+++ Text provided +++
# Anyone catching flathead?



## katfish (Apr 7, 2004)

I haven't heard of anyone catching flathead in the last 2 weeks.

I will still take my bride out tonight looking. I told Chad she will probably
get a 60+ even though we (Chad and I) have been beating the water 
to a froth looking for big fish.

I can't catch them at home on the couch and I vowed to get my
moneys worth out of my fishing license

C'mon guys, All I need is a few experts to tell me you can't catch flathead in August


----------



## chris1162 (Mar 12, 2008)

it's been real slow here on the great miami river in normally productive spots.


----------



## BigDub007 (Apr 1, 2010)

well i dont know if this helps but i hooked into a monster flatty @ hoover ressivior trolling a sr5 in 13 ft. soo if they are hitting crankbaits i would asume .......also got a 7-10 pound flatty @ scitoto fishing with a worm on bottom lol


----------



## flatheadkid (Aug 1, 2008)

i caught a 5lber 2 days ago down at wills creek lake.I have been getting skunked this year guess its just not a good year for me.


----------



## Fisherman 3234 (Sep 8, 2008)

It has been ridiculously quiet up here in Northwestern Ohio on the Maumee.
+++
- Written request A
In the flathead fishing thread, which river does chris1162 say has been slow in normally productive spots?
- Written request B
List the usernames of everyone who posted in the flathead fishing thread.
- Written request C
Write the next post in the flathead fishing thread, picking up after its last reply.
+++ Material provided +++
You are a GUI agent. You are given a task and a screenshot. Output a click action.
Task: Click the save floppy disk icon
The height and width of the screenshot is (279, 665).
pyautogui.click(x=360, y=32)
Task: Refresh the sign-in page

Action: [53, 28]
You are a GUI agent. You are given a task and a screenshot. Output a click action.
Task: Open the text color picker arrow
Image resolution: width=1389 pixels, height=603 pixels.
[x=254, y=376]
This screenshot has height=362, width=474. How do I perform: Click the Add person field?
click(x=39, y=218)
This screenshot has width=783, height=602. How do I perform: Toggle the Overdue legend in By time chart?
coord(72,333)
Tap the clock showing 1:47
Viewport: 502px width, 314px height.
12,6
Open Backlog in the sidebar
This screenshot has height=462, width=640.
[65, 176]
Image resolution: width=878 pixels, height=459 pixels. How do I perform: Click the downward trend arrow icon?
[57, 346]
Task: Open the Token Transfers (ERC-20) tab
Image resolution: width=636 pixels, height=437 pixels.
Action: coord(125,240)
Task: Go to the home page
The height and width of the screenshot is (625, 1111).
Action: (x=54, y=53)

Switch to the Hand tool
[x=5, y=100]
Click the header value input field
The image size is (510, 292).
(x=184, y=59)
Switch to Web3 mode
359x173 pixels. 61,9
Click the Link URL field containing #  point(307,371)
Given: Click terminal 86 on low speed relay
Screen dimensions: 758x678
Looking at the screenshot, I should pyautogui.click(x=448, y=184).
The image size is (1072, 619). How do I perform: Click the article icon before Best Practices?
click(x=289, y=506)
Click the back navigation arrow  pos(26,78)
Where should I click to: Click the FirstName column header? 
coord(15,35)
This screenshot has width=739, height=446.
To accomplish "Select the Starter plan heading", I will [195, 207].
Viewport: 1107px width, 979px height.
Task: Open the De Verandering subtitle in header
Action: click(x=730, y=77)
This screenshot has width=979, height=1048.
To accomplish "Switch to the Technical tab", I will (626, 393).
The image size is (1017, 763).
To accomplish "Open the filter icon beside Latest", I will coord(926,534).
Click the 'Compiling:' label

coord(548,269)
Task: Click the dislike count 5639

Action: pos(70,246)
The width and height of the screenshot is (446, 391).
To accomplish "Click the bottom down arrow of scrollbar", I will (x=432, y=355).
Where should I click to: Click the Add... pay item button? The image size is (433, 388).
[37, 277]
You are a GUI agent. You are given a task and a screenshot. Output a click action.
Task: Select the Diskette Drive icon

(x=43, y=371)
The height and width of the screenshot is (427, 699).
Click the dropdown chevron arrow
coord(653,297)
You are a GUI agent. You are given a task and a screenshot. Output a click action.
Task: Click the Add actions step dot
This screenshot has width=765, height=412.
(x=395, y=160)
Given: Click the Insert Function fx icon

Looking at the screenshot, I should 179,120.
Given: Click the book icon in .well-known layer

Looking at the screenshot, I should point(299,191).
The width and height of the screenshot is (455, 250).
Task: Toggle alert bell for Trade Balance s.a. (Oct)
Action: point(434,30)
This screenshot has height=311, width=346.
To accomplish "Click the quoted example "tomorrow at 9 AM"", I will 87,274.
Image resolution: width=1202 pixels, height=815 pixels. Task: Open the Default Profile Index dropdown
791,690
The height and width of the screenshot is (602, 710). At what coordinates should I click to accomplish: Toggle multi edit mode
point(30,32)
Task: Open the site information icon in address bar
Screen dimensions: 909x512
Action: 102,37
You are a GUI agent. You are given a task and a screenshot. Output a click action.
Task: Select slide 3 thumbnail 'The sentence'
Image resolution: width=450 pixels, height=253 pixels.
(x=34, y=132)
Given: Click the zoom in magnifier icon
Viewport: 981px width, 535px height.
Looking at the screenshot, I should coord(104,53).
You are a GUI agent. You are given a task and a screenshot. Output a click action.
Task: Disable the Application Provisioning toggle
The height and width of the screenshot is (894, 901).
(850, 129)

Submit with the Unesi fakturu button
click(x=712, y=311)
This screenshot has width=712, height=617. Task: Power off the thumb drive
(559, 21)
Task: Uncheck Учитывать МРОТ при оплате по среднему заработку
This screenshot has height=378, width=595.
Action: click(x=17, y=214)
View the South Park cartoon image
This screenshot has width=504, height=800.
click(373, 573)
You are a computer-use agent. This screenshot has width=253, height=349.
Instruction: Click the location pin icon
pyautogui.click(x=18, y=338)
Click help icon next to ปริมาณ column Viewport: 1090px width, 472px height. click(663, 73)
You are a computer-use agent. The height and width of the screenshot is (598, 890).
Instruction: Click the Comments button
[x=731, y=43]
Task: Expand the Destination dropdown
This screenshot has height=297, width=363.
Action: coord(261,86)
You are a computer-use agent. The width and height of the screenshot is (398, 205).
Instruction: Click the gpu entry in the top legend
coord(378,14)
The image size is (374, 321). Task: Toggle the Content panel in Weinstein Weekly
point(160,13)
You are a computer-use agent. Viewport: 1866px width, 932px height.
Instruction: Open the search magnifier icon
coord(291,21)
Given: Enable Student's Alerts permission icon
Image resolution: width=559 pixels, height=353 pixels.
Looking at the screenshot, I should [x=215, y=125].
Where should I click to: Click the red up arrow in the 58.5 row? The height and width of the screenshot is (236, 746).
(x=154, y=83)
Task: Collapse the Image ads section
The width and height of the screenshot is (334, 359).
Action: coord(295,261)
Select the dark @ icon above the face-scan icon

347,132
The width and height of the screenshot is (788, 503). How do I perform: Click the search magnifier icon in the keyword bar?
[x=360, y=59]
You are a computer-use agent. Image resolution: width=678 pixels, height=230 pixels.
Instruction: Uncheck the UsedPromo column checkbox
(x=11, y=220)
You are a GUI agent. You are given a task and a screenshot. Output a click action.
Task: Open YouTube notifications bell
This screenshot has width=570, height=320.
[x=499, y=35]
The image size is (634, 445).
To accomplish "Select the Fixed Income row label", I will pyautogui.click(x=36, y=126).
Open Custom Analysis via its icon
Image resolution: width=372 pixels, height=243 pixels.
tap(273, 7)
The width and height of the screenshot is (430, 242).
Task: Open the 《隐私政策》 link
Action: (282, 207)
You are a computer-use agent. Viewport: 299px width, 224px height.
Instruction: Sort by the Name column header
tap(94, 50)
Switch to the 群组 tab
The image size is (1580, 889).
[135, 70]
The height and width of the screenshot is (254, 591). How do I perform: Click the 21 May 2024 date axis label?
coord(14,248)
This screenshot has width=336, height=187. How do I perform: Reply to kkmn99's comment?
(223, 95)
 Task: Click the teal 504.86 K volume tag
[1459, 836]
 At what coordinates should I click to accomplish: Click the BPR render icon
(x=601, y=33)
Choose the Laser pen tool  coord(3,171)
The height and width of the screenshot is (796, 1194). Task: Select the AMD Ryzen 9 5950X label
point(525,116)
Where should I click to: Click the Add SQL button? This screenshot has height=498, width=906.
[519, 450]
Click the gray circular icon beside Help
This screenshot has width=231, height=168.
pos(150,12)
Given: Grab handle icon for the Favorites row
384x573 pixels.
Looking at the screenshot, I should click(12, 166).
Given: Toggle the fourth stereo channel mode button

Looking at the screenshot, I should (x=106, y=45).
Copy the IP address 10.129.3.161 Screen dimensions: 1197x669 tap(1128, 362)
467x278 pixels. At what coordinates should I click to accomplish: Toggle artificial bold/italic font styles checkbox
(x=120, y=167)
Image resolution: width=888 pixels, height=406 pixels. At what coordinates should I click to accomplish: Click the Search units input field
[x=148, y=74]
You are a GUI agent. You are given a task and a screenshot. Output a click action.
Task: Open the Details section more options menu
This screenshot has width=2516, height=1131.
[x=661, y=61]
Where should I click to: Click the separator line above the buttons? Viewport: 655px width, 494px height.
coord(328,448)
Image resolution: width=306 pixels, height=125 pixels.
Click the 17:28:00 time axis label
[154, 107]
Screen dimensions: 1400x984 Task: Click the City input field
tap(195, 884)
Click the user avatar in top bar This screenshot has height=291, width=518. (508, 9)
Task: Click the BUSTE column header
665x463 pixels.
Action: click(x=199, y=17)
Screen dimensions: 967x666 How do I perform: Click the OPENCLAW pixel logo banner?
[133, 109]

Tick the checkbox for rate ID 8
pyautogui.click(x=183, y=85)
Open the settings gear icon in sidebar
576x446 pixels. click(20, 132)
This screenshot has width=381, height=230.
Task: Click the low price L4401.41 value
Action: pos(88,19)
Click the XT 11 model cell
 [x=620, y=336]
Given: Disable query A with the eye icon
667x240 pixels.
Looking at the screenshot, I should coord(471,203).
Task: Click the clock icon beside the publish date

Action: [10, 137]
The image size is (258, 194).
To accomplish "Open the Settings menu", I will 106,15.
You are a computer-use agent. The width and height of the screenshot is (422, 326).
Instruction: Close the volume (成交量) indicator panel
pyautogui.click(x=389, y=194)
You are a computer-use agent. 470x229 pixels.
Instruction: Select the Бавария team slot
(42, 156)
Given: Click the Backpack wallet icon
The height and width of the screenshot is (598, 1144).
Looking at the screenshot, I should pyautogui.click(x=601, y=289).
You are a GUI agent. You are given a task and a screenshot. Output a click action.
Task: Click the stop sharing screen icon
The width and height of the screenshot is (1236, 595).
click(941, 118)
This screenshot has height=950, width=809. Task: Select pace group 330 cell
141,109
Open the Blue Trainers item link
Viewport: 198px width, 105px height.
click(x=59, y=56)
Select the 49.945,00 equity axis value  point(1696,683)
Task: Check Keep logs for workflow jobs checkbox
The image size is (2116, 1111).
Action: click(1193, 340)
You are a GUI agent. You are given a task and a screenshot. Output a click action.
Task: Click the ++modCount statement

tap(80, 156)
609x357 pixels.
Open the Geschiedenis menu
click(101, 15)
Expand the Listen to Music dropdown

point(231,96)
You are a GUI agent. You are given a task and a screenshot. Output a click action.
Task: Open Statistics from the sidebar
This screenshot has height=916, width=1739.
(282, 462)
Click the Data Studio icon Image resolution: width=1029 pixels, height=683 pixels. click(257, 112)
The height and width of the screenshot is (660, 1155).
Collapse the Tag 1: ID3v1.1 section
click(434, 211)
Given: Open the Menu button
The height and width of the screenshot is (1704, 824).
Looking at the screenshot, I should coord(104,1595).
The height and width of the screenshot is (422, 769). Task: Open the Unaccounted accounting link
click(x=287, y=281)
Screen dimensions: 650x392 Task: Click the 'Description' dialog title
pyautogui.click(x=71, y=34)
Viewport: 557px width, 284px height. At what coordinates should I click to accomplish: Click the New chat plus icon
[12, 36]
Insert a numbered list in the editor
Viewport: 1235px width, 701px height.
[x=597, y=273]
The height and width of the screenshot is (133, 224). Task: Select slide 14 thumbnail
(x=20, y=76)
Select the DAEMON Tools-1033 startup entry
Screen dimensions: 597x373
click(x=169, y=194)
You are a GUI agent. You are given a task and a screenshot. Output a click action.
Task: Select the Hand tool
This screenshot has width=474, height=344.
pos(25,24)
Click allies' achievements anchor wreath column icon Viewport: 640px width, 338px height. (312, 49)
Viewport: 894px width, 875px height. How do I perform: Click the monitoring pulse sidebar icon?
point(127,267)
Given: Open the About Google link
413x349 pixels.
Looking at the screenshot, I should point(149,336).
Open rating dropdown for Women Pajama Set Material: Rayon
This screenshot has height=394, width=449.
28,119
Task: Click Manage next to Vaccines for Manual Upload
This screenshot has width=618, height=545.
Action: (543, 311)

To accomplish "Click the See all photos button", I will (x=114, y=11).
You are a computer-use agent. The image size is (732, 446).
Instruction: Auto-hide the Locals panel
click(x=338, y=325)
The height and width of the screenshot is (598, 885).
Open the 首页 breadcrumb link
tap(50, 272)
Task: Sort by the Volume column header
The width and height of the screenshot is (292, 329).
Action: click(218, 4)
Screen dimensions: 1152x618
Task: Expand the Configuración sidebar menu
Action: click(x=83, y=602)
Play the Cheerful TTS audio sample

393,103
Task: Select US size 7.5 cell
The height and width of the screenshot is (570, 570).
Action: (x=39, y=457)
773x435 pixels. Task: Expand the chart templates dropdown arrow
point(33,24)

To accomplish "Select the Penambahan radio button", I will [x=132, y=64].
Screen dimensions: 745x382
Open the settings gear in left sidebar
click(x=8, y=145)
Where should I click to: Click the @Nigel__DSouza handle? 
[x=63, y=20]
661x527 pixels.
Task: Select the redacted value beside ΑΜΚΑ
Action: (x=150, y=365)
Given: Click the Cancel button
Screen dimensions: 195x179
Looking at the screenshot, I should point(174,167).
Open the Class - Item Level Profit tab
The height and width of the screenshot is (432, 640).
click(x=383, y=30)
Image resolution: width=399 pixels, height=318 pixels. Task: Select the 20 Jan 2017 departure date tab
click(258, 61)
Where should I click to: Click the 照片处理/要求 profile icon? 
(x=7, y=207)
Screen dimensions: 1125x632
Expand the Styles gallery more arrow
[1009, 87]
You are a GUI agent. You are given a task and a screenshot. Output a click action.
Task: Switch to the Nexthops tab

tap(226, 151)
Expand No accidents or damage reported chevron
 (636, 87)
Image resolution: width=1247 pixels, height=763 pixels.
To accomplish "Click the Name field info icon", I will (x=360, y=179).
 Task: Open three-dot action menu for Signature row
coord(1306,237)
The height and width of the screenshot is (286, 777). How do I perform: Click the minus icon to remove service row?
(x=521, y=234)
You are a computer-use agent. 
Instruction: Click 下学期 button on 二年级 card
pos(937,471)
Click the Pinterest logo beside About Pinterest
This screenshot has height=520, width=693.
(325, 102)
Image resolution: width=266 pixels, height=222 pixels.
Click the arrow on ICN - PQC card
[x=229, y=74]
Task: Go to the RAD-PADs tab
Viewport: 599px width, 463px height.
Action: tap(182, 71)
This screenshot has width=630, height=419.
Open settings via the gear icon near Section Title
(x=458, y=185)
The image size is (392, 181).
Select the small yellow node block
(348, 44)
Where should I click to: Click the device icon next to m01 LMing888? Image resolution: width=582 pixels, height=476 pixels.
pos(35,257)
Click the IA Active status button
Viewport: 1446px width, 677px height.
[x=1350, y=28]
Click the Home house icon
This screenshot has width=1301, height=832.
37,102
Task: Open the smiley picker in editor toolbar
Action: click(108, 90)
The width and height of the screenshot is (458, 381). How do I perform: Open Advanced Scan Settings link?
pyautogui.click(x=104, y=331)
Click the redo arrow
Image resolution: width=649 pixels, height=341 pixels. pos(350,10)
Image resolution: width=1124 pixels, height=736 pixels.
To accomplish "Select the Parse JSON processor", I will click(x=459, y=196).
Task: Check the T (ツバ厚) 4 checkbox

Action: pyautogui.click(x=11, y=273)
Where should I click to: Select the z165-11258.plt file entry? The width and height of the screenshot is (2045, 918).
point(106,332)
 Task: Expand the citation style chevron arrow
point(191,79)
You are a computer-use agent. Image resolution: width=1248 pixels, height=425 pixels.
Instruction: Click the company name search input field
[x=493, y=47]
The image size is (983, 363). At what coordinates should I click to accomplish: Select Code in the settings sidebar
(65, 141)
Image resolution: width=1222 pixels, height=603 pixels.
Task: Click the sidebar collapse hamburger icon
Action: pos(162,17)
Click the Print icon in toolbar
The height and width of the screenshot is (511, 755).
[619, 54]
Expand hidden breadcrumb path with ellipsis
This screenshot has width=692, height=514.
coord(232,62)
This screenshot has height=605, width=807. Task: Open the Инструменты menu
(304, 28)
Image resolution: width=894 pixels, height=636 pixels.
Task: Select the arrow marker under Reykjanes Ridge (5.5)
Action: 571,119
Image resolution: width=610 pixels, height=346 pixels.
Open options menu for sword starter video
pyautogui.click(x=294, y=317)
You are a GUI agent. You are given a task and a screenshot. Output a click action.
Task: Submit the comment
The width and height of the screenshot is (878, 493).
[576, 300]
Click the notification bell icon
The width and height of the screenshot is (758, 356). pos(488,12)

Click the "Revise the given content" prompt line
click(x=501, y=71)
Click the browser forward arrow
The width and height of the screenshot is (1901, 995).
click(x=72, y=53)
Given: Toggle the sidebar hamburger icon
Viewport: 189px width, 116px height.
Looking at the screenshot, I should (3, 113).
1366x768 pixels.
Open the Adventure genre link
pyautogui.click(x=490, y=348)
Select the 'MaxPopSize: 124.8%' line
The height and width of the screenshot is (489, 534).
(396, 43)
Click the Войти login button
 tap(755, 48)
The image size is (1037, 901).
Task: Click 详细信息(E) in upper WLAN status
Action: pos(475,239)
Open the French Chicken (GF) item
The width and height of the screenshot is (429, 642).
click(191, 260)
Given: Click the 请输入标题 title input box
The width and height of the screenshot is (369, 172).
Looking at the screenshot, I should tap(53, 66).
+++
- Final answer A
The Great Miami River.

- Final answer B
katfish, chris1162, BigDub007, flatheadkid, Fisherman 3234

- Final answer C
----------



## smoothkip25 (Nov 17, 2008)

Muskingum has been slow, Only a handful of fish in the teens!


----------



## monsterKAT11 (Jun 20, 2004)

last weekend we caught a 20lb, then 10 mins later a 28.5lb on the GMR, then almost immediately after release, my other rod took off and but i missed it. they turned on hard for about 20 mins. then nothing again. that was around 12:00


----------



## dinkbuster1 (Oct 28, 2005)

been catching a lot of small flatheads the past month, nothing over 20lb though. been fishing "mediocre" spots that are real easy to get to, not concerned about big fish this year rather just getting out relaxing and tossing back a few cold ones. unless i catch one over 30lb, or more than a couple over 20 i usually dont post trip reports or take pics. 

been takin it easy this year due to spending a lot of time with our kid who is on his way to being 2yrs old, its a lot more fun than fishing to me now. 

about 2 more years and he's gonna be my "pack mule" and be going with me fishing.


----------



## spiff (Jun 3, 2004)

One 2 lber on the ohio...can't even catch bait right now.


----------



## flathunter (Apr 5, 2004)

Nothing for me on the scioto, I hope it picks up just a tad come mid september.


----------



## Fisherman 3234 (Sep 8, 2008)

Man I hope the bite turns on soon, or else I'm gonna go nuts!


----------



## katfish (Apr 7, 2004)

My wife and I went Thur nite :S

Me & Chad & Travis & Richard went Fri night.
Chad and Trav at one spot and me and Richard (with 2 pirates) went to another.

Chad got a channel and our 2 pirates got 3 channel cats. Pirates 
were happy and the adults not so much.

Both nights were very comfortable and clear for beautiful nights out 
for people. Water needs to cool to get the fish going I reckon.


----------



## bigcat62 (Sep 3, 2009)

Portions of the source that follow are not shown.